Capsule

Local Claude Code with Qwen3.5 27B

after long research, finding best alternative for
Using a local LLM in OpenCode with llama.cpp
to use totally local environment for coding tasks
I found this article How to connect Claude Code CLI to a local llama.cpp server
how to disable telemetry and make claude code totally offline.

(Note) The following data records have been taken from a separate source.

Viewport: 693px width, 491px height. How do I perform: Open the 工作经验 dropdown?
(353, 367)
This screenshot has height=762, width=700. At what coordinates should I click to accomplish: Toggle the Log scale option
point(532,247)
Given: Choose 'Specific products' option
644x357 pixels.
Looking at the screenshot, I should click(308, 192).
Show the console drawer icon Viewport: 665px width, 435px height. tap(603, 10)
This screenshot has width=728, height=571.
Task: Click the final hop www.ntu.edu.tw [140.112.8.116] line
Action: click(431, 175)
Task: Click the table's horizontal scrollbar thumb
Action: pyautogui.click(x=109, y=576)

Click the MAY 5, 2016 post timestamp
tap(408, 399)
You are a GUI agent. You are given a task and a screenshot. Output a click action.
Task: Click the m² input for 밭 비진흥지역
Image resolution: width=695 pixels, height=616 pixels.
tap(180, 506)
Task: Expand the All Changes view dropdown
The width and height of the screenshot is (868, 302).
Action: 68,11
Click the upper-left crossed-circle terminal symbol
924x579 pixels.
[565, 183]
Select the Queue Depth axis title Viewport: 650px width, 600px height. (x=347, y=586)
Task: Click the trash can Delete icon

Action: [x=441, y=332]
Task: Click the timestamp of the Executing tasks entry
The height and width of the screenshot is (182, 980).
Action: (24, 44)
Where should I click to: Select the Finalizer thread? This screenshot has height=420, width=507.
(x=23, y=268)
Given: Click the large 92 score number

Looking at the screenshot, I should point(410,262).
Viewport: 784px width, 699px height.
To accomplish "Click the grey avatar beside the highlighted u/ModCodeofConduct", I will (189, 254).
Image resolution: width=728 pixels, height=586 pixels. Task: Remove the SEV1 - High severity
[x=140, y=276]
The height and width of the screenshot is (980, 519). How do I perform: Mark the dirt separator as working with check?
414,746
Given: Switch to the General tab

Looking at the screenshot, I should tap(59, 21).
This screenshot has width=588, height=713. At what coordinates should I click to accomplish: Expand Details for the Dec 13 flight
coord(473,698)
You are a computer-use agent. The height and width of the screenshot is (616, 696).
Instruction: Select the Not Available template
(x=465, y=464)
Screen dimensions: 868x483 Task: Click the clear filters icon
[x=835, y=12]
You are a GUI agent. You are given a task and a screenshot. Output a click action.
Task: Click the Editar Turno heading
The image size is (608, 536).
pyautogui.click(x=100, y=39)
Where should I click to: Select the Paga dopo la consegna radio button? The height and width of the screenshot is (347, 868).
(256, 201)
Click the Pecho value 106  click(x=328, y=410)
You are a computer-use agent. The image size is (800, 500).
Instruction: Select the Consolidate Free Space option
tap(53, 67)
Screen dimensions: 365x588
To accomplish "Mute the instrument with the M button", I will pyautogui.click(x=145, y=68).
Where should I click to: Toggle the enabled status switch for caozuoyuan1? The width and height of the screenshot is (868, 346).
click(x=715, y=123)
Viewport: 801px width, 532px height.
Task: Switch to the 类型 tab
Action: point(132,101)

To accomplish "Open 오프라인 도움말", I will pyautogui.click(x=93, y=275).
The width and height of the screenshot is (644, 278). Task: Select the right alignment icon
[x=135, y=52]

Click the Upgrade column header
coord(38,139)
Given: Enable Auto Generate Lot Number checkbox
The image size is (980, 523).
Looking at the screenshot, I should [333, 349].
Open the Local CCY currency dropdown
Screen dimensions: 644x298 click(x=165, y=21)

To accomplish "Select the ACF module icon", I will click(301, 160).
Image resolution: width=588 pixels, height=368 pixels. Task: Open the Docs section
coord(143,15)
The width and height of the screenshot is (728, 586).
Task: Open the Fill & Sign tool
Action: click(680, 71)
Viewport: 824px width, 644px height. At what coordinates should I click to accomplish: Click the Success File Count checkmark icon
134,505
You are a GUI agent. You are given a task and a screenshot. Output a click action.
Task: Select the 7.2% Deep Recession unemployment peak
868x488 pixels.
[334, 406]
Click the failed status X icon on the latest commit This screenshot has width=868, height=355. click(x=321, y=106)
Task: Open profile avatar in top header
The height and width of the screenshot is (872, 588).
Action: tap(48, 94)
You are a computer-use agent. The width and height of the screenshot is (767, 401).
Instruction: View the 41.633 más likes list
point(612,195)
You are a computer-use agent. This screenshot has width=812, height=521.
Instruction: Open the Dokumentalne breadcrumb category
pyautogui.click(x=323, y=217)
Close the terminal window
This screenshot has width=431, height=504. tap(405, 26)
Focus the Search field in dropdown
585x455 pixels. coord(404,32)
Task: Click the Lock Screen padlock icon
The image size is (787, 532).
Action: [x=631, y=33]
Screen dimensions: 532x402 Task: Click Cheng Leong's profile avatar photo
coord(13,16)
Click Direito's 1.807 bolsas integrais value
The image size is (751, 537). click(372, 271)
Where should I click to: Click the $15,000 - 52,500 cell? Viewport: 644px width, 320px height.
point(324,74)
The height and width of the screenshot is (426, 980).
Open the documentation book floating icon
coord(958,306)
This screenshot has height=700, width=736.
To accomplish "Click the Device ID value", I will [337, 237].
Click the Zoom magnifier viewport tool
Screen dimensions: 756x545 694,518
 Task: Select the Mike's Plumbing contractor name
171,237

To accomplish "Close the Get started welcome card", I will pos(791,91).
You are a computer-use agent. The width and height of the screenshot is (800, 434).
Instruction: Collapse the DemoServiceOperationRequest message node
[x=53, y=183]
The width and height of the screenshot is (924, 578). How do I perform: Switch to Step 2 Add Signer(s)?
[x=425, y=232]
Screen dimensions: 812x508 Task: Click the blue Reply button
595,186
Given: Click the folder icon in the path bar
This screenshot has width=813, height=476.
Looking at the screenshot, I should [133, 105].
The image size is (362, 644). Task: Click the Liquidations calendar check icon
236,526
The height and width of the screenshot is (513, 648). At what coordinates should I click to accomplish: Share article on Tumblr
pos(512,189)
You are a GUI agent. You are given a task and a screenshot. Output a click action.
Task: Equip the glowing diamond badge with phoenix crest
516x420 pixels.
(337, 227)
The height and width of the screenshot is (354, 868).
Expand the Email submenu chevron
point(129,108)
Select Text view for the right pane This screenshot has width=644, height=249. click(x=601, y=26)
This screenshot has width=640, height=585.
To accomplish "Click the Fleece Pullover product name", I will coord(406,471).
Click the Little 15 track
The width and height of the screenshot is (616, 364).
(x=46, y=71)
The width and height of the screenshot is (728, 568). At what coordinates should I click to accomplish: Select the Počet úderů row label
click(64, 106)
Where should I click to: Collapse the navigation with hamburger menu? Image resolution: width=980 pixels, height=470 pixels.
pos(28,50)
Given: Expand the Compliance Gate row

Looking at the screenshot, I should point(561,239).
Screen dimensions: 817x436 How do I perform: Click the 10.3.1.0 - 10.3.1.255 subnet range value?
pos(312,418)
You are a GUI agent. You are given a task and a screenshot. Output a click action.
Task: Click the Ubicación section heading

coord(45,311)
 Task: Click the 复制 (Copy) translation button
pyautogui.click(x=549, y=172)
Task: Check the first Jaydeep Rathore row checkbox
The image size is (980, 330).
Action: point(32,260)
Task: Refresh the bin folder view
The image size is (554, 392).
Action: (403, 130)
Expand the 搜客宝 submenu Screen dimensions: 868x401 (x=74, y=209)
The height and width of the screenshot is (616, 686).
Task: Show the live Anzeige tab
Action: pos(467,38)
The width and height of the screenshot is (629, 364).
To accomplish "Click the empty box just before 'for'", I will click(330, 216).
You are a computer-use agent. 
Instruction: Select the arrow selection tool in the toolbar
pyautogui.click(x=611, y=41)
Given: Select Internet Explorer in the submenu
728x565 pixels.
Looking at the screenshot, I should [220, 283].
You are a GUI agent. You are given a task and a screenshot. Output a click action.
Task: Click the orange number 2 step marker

Here is Discussion with other users:

model used - Qwen3.5 27B
Quant used - unsloth/UD-Q4_K_XL
inference engine - llama.cpp
Operating Systems - Arch Linux
Hardware - Strix Halo

I have separated my setups into sessions to run iterative cycle how I managed to improve CC (claude code) and llama.cpp model parameters.

First Session

as guide stated, I used option 1 to disable telemetry

~/.bashrc config;

    export ANTHROPIC_BASE_URL="http://127.0.0.1:8001"  
    export ANTHROPIC_API_KEY="not-set"  
    export ANTHROPIC_AUTH_TOKEN="not-set"  
    export CLAUDE_CODE_DISABLE_NONESSENTIAL_TRAFFIC=1  
    export CLAUDE_CODE_ENABLE_TELEMETRY=0  
    export DISABLE_AUTOUPDATER=1  
    export DISABLE_TELEMETRY=1  
    export CLAUDE_CODE_DISABLE_1M_CONTEXT=1  
    export CLAUDE_CODE_MAX_OUTPUT_TOKENS=4096  
    export CLAUDE_CODE_AUTO_COMPACT_WINDOW=32768

Spoiler: better to use claude/settings.json it is more stable and controllable.

and in ~/.claude.json

"hasCompletedOnboarding": true

llama.cpp config:

    ROCBLAS_USE_HIPBLASLT=1 ./build/bin/llama-server \
        --model models/Qwen3.5-27B-Q4_K_M.gguf \
        --alias "qwen3.5-27b" \
        --port 8001 --ctx-size 65536 --n-gpu-layers 999 \
        --flash-attn on --jinja --threads 8 \
        --temp 0.6 --top-p 0.95 --top-k 20 --min-p 0.00 \
        --cache-type-k q8_0 --cache-type-v q8_0

I am using Strix Halo so I need to setup ROCBLAS_USE_HIPBLASLT=1
research your concrete hardware to specialize llama.cpp setup
everything else might be same.

Results for 7 Runs:

Run Task Type Duration Gen Speed Peak Context Quality Key Finding
1 File ops (ls, cat) 1m44s 9.71 t/s 23K Correct Baseline: fast at low context
2 Git clone + code read 2m31s 9.56 t/s 32.5K Excellent Tool chaining works well
3 7-day plan + guide 4m57s 8.37 t/s 37.9K Excellent Long-form generation quality
4 Skills assessment 4m36s 8.46 t/s 40K Very good Web search broken (needs Anthropic)
5 Write Python script 10m25s 7.54 t/s 60.4K Good (7/10)
6 Code review + fix 9m29s 7.42 t/s 65,535 CRASH Very good (8.5/10) Context wall hit, no auto-compact
7 /compact command ~10m ~8.07 t/s 66,680 (failed) N/A Output token limit too low for compaction

Lessons

  1. Generation speed degrades ~24% across context range: 9.71 t/s (23K) down to 7.42 t/s (65K)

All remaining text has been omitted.